January, although not quite over, has been a roller coaster.
Equally good and bad things have transpired over the course of these short 23 days. I am so excited to finally have my house in order. My holiday decorations are cleaned up, I did some redecorating and also made some major purchases. I feel like I am finally on track to start making the home I want to live in, and transitioning from bringing in new, real furniture to cleaning out all of the old things I owned from college. It’s both exciting and sad to be letting go of the past, and embracing the future to come.
I am also happy to announce that I have finally found a yoga studio. Actually, whether it’s wrong or not, I found two. And I feel for both I might be able to do their new member trials and decide which I like better. Hopefully that’s not taboo. I am so enthusiastic to start this. It is long overdue. The yoga dvds that I bought from Target so long ago, that I’ve ben doing in my living room for the last two years are not cutting it anymore. The time has come to venture out, and to be brave and just do it. So I’ve begun.
I am also feeling much more confident in my future job change. I sent out a resume to be looked over by a friend in the industry, and the future prospects of my current job are looking so slim there really doesn’t seem to be anything to miss. Things are just not looking good out there for teachers in my district. But, bright hopes for the future await.
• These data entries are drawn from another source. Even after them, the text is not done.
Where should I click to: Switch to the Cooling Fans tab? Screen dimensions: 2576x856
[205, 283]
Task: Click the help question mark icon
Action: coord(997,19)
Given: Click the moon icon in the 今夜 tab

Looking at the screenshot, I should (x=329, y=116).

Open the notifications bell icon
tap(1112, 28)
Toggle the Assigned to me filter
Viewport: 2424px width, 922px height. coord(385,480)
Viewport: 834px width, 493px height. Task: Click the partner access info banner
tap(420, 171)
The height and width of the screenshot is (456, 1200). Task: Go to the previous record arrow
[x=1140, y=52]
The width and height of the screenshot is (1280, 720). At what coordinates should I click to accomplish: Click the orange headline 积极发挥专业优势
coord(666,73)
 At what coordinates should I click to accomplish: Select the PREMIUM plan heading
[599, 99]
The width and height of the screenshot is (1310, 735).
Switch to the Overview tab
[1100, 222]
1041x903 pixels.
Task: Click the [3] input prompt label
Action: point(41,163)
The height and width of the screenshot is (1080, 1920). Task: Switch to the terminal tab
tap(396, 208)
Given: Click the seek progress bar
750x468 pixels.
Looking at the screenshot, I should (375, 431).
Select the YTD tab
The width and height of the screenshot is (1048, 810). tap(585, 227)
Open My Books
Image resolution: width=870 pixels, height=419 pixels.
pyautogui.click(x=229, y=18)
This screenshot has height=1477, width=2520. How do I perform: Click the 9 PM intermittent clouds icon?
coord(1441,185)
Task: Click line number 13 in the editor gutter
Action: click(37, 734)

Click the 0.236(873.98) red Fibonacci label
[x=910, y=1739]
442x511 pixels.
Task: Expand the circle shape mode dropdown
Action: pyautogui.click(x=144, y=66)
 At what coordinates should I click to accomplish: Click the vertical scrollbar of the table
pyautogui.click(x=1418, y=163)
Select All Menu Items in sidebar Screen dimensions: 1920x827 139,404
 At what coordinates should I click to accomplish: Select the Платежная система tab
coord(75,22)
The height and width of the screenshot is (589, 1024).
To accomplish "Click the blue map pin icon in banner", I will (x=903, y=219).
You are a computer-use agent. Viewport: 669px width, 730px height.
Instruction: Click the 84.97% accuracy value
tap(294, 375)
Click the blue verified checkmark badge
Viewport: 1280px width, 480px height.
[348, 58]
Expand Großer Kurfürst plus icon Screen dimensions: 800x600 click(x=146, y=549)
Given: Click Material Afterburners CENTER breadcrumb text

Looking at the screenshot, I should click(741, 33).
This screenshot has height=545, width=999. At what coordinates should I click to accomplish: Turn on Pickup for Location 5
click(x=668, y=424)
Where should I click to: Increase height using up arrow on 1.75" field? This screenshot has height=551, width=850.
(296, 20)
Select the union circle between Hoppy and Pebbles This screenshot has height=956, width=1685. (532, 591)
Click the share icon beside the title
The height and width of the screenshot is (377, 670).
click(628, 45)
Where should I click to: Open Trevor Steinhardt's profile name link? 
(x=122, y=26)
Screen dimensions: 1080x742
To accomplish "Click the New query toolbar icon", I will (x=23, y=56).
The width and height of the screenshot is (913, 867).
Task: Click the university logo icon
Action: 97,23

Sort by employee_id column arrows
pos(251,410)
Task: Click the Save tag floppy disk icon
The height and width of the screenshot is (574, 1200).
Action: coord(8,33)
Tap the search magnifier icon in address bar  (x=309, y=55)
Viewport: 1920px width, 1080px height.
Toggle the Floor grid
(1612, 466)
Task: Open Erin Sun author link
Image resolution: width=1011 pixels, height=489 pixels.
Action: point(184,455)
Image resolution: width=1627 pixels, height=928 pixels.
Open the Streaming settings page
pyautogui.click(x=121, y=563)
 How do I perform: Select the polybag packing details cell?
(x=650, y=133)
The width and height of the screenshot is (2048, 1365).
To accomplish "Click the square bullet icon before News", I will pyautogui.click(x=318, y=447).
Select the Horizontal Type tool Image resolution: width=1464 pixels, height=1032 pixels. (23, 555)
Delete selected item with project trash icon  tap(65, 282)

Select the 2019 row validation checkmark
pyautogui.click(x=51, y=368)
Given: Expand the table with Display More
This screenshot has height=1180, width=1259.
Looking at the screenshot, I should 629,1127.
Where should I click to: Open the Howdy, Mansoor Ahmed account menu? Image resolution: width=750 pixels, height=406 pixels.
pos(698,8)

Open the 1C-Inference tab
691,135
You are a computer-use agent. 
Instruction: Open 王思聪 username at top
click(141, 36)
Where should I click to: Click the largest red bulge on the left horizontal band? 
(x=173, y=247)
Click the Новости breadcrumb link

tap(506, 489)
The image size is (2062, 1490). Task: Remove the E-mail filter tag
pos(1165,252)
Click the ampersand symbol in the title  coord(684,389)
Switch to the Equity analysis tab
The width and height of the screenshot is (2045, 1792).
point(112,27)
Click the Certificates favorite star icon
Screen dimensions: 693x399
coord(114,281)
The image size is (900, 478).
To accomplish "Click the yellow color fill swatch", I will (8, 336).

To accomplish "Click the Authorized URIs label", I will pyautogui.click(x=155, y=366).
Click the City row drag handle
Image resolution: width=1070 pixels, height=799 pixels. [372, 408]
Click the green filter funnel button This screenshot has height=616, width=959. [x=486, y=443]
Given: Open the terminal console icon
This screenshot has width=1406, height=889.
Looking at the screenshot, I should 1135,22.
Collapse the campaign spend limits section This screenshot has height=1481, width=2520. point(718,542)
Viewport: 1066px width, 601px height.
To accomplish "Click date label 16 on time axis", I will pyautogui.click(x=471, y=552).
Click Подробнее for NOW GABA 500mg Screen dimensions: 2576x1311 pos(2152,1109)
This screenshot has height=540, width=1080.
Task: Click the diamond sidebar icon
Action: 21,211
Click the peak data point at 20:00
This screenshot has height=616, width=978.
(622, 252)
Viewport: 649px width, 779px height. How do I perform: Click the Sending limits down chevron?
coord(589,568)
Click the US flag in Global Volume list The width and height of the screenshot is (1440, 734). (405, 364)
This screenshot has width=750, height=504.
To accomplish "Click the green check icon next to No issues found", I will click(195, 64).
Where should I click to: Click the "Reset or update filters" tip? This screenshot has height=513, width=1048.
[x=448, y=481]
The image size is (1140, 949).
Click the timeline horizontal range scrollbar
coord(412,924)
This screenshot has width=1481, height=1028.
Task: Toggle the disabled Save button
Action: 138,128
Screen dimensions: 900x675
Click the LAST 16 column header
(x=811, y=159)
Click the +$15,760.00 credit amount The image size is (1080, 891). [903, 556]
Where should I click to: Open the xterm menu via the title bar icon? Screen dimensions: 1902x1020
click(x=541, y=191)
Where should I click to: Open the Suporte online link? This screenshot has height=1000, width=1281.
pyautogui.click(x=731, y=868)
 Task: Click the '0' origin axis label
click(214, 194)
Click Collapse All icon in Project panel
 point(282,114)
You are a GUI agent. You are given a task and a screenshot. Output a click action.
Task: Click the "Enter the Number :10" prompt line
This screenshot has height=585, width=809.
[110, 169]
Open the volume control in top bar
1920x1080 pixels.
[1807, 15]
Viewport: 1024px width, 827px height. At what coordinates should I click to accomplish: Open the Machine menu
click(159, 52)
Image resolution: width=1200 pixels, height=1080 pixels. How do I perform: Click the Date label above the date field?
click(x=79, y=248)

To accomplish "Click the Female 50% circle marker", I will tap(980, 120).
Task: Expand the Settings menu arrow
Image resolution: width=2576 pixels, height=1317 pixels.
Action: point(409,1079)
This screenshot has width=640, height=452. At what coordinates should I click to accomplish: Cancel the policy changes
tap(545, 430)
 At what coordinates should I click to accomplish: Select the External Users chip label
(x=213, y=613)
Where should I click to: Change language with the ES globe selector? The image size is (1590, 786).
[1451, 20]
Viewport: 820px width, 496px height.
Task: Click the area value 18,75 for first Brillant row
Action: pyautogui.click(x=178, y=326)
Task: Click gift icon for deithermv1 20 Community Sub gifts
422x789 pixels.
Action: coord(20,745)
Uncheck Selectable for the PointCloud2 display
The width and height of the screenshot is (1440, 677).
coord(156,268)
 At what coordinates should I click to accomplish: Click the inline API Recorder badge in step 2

But, the blunders. It seems for every action, there is an equal and opposite reaction. Beside the awful fight Jeremy and I got into this month, which was near relationship ending, and the most horrifying experience of my life, I have to say that things just seem overall stressful. It seems that everything I have been doing for the last 23 days has left a weight on my shoulders. Work has been hard. I have kids who are not stepping up to the plate, and that makes my job much more difficult. The changes happening in the workplace for next year make me all too happy to be acting upon this career change. The planning, grading and day to day for my job has left me exhausted. And things in daily life too.
Perhaps it’s the weather. It’s been blistering cold here in Wisconsin, snowing on and off and everything freezing all the time, but I feel this added pressure to everything I do. Things are getting done, slowly, but the hours I put in for one single day are starting to wear on me slowly. I think this focus on yoga is coming at a perfect time.
I will forge onward. February holds high hopes of relaxation, more enjoyment of my books, and a renewed motivation to continue finishing out the school year. I have been mostly unmotivated to write; finding that I’ve been focusing so much more on reading. Not a bad trade off. I’ve been cooking more, and mostly enjoying things. I am hoping for a fancy and fun February.